*** Excerpted data ***
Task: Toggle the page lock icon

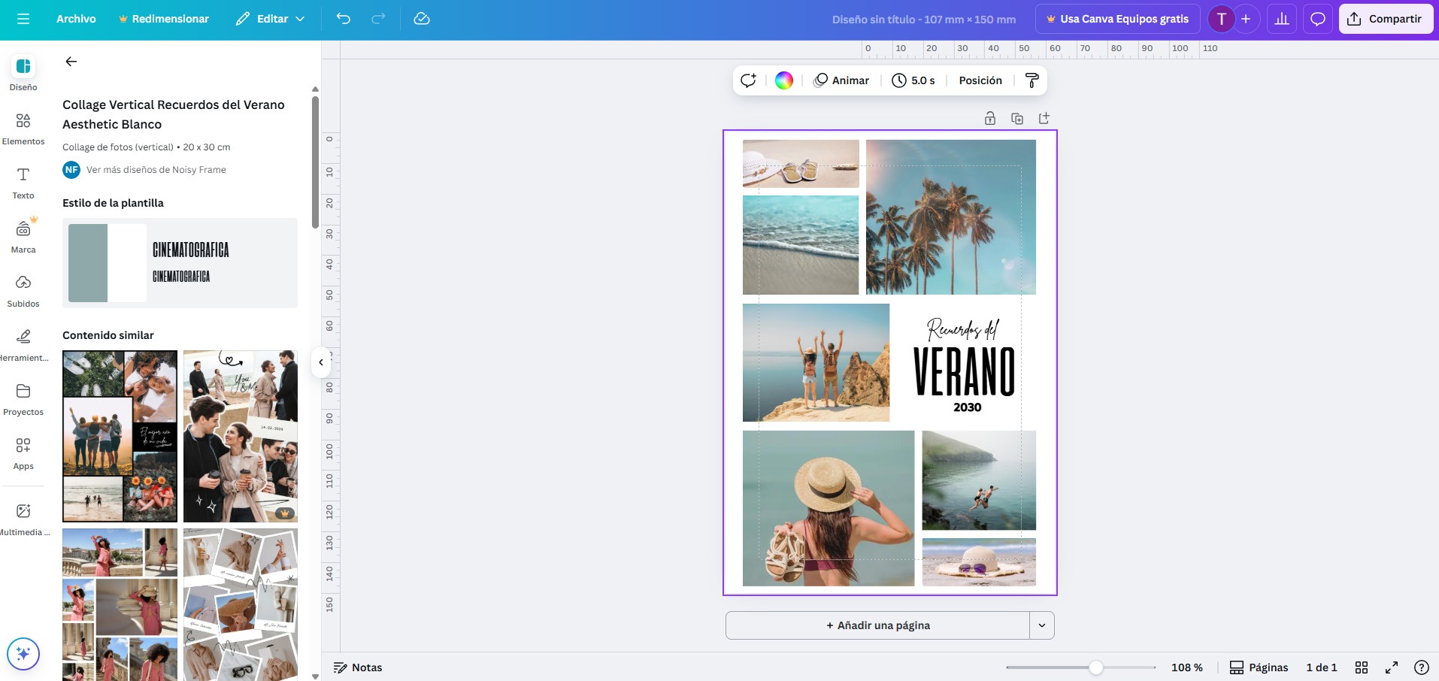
*** End of Excerpted data ***
*** Excerpted data ***
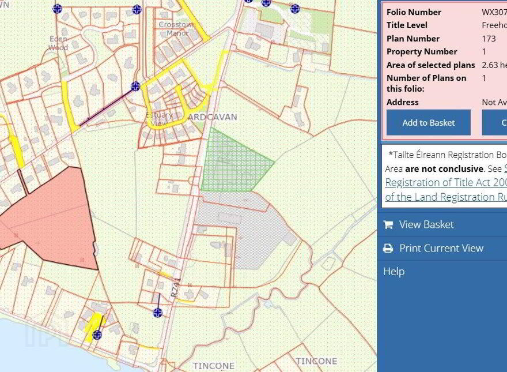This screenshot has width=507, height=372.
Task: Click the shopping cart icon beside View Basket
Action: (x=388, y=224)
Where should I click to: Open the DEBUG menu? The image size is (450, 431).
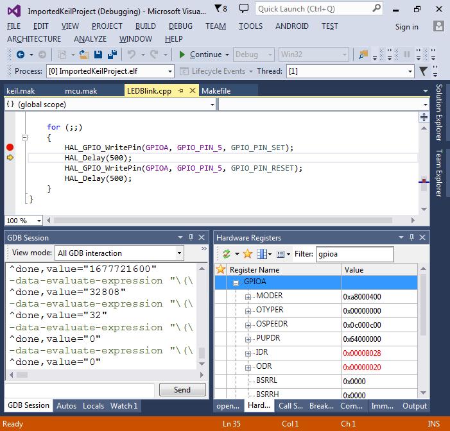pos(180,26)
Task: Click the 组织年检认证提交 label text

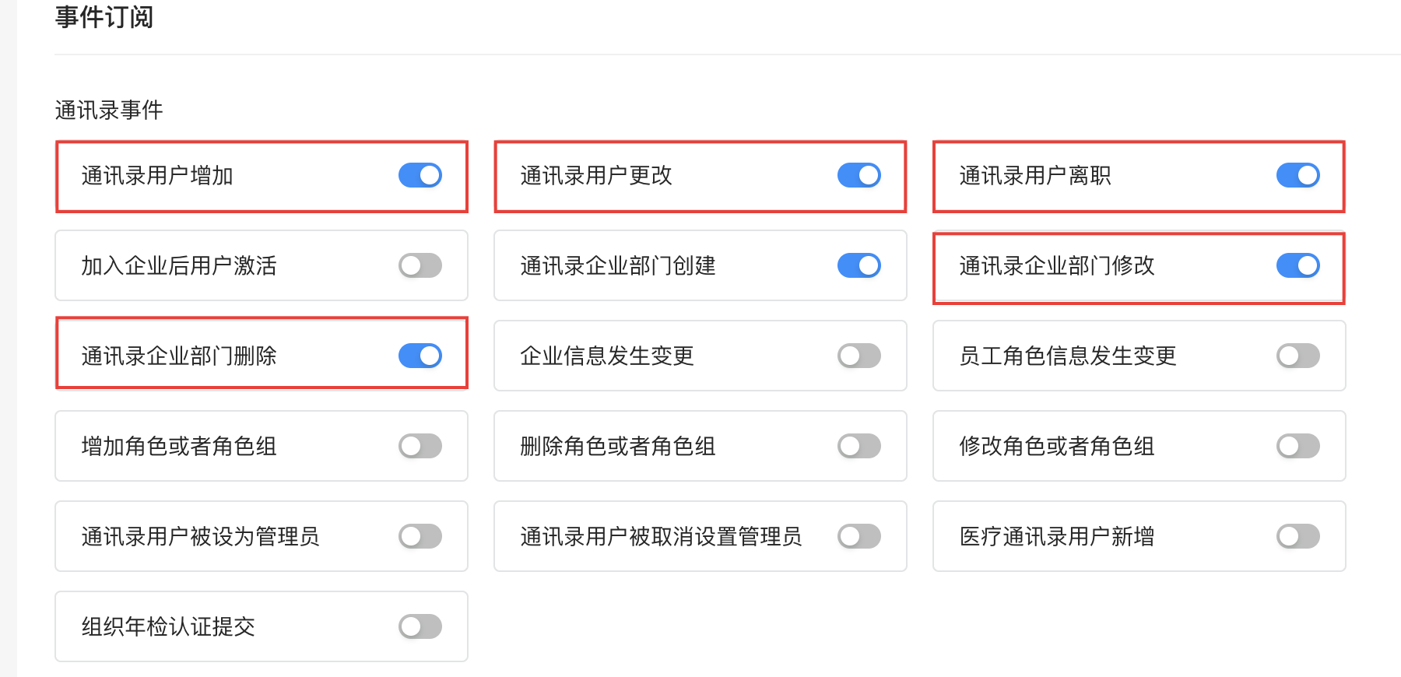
*** End of Excerpted data ***
*** Excerpted data ***
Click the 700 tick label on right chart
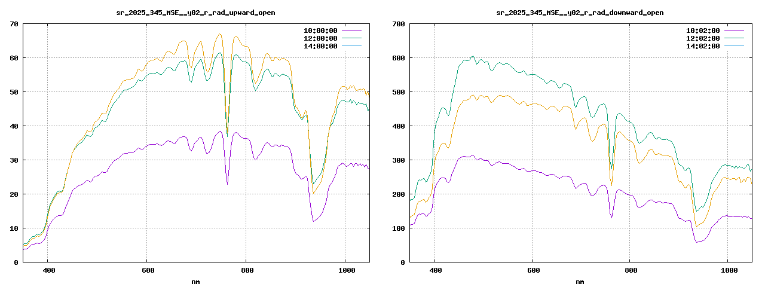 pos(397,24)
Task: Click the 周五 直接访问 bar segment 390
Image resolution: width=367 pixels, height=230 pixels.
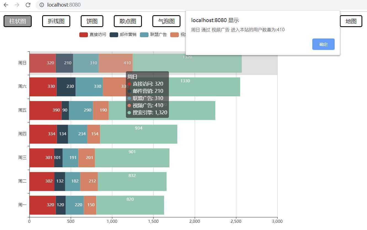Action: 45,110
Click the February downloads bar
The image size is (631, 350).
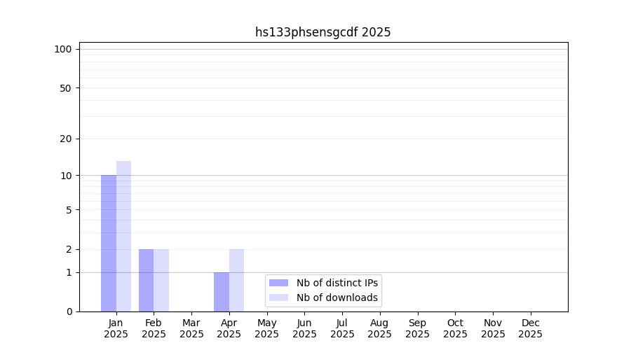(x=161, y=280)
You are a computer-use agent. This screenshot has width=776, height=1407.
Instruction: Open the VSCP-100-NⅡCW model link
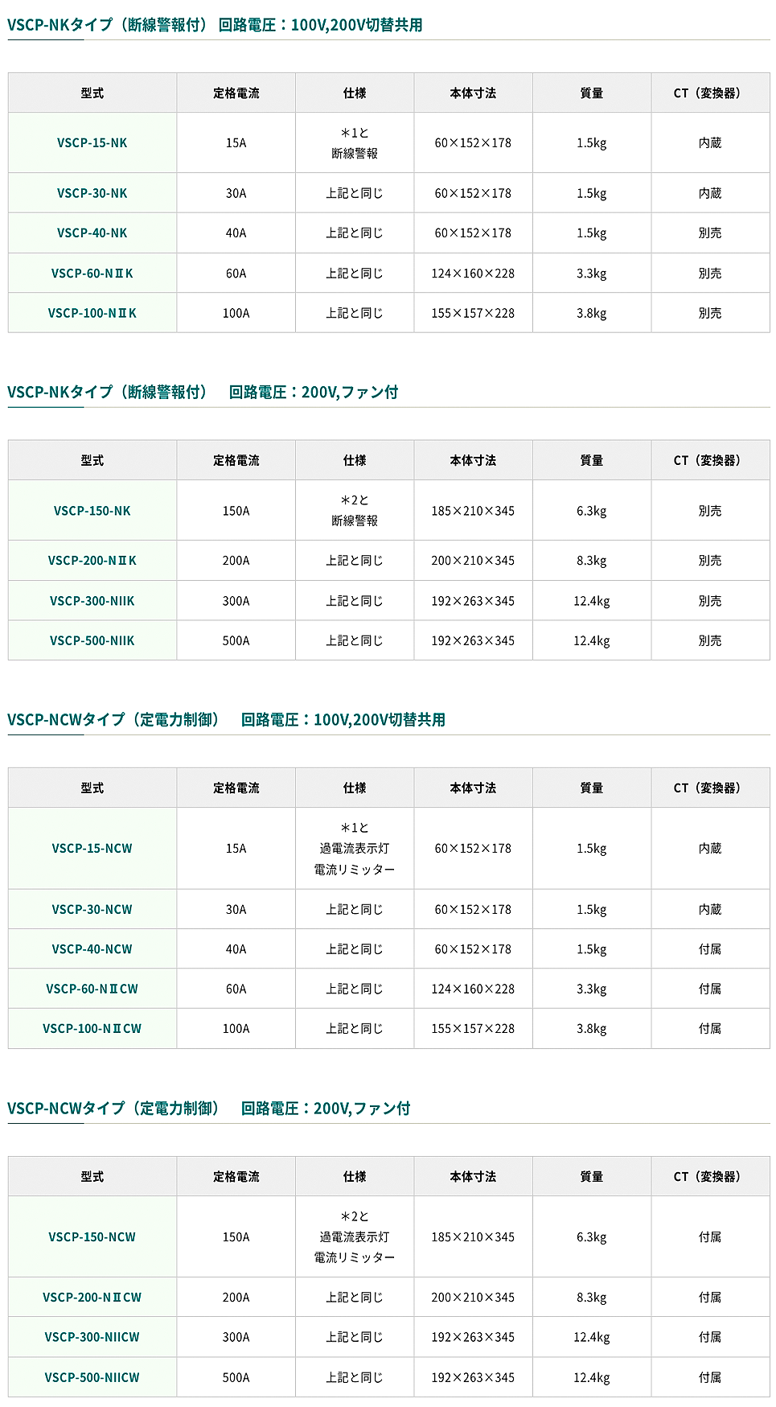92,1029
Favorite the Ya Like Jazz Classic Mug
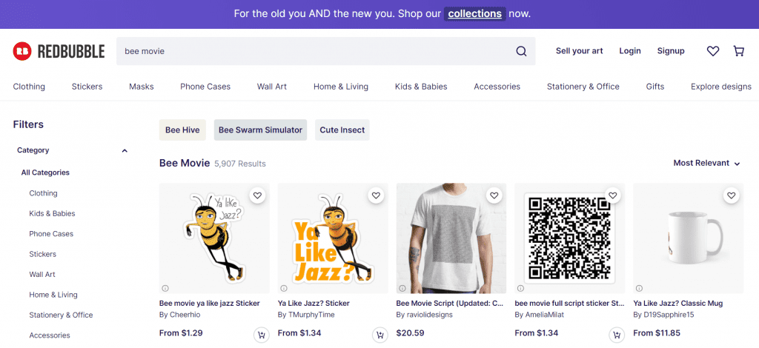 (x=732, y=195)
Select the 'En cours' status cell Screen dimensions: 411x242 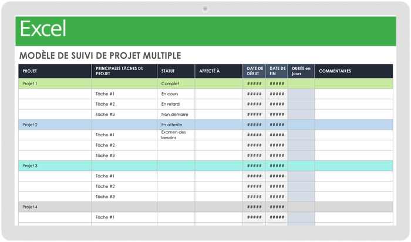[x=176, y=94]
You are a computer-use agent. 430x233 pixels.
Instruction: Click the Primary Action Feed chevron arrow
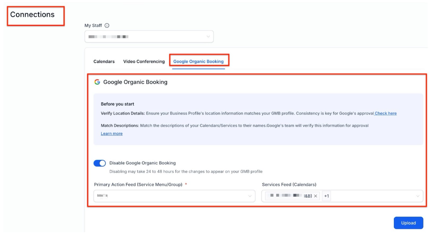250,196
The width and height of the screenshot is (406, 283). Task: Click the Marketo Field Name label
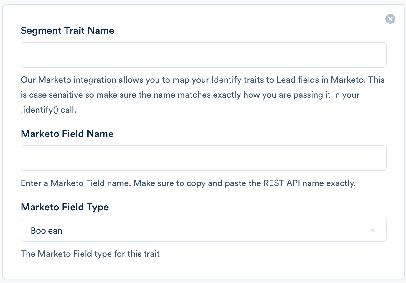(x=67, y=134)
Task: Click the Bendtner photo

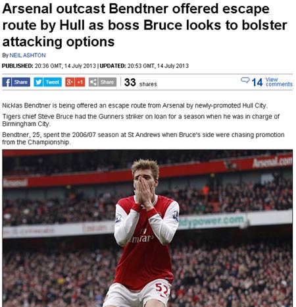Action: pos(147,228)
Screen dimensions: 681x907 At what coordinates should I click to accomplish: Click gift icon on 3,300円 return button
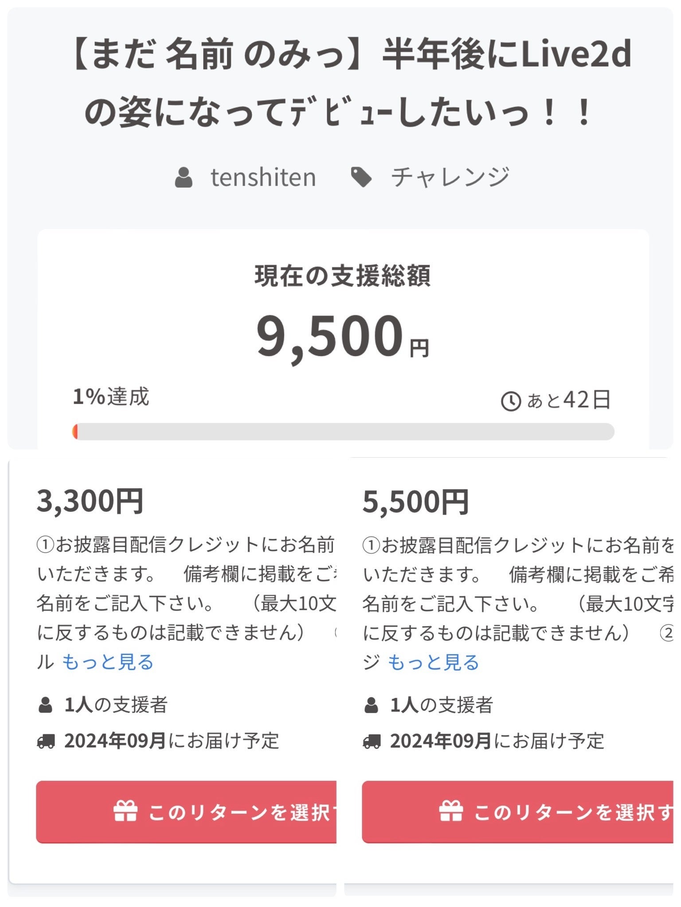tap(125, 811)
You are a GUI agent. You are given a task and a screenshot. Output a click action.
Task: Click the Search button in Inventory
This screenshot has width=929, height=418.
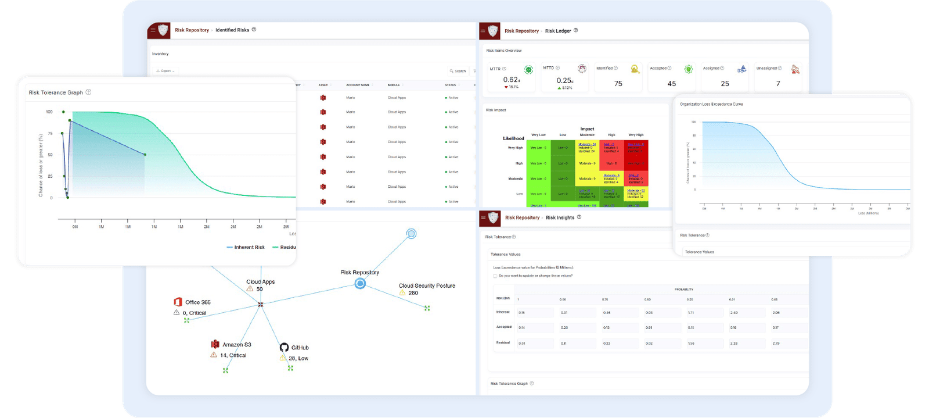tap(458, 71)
*** End of Excerpted data ***
### What is needed
Locate the word "agent" in the records above, and return each line that has it.

### Solution for this problem
You are a computer-use agent. This screenshot has width=776, height=1407.
You are a computer-use agent. 430x233 pixels.
You are a GUI agent. You are given a task and a screenshot. Output a click action.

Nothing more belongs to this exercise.